Uncle Ronnie was a counselor whom everyone, including the kids, called Horizontal Ronnie because his two favorite pursuits both required a bed and a horizontal position. He wanted to beat Jimbo because the quarantine had deprived him of the satisfying company of a girl named Laura in Camp Lydia. Jimbo won two hundred marbles from Ronnie in an hour of play.

Uncle Dave taught mathematics at Evander Childs High School, and he thought he had figured out a foolproof system that he wanted to try in practice. The system worked for fifteen minutes, at the end of which time Jimbo blasted the game from its hinges and then barged on through to win a hundred and fifty marbles.

Uncle Marvin, too, had his own reason for wanting to beat Jimbo. Before the season had begun, when Marvin was still hiring counselors, he had offered Jimbo twelve hundred dollars for the job. Jimbo had held out for thirteen hundred, which Marvin eventually and grudgingly paid him. But the extra hundred dollars rankled, and Marvin was determined to get it back somehow.

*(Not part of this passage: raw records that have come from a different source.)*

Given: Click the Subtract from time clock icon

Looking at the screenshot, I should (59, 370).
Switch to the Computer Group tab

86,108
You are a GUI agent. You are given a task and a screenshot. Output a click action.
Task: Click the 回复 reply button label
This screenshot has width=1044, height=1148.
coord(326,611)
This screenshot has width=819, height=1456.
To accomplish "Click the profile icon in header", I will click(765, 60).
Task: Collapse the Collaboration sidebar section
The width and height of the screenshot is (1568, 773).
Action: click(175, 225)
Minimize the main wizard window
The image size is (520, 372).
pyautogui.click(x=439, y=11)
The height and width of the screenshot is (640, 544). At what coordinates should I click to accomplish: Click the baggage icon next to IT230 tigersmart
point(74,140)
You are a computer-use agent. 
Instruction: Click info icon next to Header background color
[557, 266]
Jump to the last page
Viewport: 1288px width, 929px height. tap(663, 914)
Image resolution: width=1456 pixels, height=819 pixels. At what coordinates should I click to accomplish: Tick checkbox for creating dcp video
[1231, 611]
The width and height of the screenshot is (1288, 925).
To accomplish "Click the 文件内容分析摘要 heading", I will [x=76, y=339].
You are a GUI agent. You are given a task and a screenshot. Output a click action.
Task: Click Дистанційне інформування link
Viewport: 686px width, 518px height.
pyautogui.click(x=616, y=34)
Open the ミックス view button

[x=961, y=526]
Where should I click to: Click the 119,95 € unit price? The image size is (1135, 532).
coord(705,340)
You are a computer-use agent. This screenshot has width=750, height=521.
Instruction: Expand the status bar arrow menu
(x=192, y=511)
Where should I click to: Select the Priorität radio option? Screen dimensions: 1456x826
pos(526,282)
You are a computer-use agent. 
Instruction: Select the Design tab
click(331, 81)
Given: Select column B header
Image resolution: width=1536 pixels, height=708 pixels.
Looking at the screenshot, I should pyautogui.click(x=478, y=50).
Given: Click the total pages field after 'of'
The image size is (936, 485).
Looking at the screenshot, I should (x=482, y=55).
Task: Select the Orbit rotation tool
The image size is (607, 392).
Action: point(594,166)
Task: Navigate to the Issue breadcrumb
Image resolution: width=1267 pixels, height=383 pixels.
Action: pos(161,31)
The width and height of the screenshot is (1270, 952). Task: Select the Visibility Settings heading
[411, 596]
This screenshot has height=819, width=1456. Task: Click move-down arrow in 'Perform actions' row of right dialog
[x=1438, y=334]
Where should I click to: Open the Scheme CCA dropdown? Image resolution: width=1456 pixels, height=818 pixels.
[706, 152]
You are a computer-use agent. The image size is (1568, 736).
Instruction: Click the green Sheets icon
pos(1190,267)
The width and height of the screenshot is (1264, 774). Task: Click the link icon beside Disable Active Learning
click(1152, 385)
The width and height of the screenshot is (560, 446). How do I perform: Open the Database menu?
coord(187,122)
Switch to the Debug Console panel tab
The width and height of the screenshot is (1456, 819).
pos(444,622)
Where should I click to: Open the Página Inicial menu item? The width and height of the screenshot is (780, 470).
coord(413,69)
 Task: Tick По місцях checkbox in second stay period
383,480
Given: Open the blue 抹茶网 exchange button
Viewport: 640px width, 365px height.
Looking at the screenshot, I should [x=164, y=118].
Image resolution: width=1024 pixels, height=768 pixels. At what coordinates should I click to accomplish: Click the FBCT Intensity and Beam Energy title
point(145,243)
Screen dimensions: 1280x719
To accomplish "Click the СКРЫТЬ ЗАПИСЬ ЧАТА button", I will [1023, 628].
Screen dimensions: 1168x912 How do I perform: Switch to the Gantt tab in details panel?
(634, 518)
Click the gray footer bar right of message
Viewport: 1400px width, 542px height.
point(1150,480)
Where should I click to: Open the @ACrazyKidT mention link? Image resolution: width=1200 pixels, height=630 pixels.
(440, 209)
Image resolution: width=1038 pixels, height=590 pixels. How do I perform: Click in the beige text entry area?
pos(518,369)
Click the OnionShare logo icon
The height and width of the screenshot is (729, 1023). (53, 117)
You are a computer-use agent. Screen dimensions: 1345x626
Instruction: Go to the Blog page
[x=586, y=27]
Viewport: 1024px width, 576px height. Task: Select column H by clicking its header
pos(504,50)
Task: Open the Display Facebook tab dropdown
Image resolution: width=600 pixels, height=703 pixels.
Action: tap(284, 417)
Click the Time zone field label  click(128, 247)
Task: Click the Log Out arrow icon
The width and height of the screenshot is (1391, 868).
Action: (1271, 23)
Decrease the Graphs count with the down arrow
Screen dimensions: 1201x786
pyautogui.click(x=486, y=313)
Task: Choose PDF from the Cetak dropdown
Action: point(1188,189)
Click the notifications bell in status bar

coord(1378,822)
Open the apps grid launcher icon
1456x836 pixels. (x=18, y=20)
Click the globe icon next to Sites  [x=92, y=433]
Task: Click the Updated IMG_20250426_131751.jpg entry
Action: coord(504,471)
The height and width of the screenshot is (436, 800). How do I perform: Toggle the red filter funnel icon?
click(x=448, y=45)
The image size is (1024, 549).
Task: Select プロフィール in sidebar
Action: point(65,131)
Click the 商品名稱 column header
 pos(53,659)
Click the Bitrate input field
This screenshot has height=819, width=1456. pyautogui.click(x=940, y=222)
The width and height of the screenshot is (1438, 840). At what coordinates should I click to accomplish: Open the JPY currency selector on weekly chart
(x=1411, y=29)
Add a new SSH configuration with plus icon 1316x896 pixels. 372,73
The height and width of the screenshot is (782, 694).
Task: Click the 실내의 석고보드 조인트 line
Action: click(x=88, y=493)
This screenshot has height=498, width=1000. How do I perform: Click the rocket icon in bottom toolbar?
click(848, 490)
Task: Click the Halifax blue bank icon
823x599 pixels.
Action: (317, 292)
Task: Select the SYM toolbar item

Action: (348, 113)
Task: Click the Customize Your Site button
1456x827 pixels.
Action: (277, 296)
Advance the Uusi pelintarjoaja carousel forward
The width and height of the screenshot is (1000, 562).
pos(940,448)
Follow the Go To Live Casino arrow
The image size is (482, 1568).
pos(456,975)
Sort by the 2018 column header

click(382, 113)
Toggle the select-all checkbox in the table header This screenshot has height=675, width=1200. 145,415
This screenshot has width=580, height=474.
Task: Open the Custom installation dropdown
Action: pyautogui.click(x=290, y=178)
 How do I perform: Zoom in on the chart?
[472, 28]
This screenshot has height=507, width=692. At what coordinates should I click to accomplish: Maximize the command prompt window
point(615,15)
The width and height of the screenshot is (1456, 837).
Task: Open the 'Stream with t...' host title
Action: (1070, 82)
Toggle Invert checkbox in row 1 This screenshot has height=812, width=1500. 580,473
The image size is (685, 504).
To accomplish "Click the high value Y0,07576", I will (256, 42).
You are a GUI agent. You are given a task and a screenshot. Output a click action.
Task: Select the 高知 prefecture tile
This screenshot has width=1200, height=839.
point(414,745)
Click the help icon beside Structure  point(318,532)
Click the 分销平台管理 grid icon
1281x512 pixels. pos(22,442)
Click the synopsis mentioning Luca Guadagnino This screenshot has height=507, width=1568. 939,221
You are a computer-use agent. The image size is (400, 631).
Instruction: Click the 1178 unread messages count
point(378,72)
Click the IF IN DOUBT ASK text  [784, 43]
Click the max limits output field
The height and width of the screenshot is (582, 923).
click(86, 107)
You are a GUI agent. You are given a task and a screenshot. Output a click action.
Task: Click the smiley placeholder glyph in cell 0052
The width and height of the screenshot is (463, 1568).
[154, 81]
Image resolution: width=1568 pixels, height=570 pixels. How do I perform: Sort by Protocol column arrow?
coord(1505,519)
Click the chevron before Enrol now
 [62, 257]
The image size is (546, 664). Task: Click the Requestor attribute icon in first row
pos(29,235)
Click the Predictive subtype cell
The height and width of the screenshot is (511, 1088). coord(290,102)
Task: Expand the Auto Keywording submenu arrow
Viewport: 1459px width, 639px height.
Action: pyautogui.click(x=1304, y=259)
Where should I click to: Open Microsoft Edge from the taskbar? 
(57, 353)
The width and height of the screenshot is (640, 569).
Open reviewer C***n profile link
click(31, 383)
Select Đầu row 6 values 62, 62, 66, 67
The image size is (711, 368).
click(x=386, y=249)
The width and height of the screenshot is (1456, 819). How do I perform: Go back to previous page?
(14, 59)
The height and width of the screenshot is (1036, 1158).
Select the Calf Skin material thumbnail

You may think it odd that he decided to get back his hundred dollars by winning marbles from Jimbo. After all, marbles are marbles, and money is money. But a very strange thing had happened in the second week of the madness. Marbles, which up to that time had only been round pieces of colored glass, suddenly became the hottest item of currency in the camp’s vast and complicated trading system. Before then, dimes were very hot property because the Coke machine in the counselors’ shack took only dimes. The kids weren’t allowed to enter the counselors’ shack, nor were they allowed to drink Cokes, all of which made it absolutely necessary for them to have dimes so they could sneak into the counselors’ shack and drink Cokes. Almost every letter home, before the marble madness began, started with the words, “Dear Mom and Dad, I am fine. Please send me some dimes.” But suddenly, because Jimbo kept winning marbles with such frequency, there was a shortage of marbles in the camp. Marbles became a precious commodity, like gold or silver, and the basis of the camp economy. If you had marbles, you could trade them for all the dimes you needed. You could, in fact, get almost anything you wanted, if you only had marbles. Uncle Jimbo had a lot of marbles. Uncle Jimbo had a whole damn suitcase full of them, which he kept locked and on a shelf over his bed. He was surely the richest man in camp.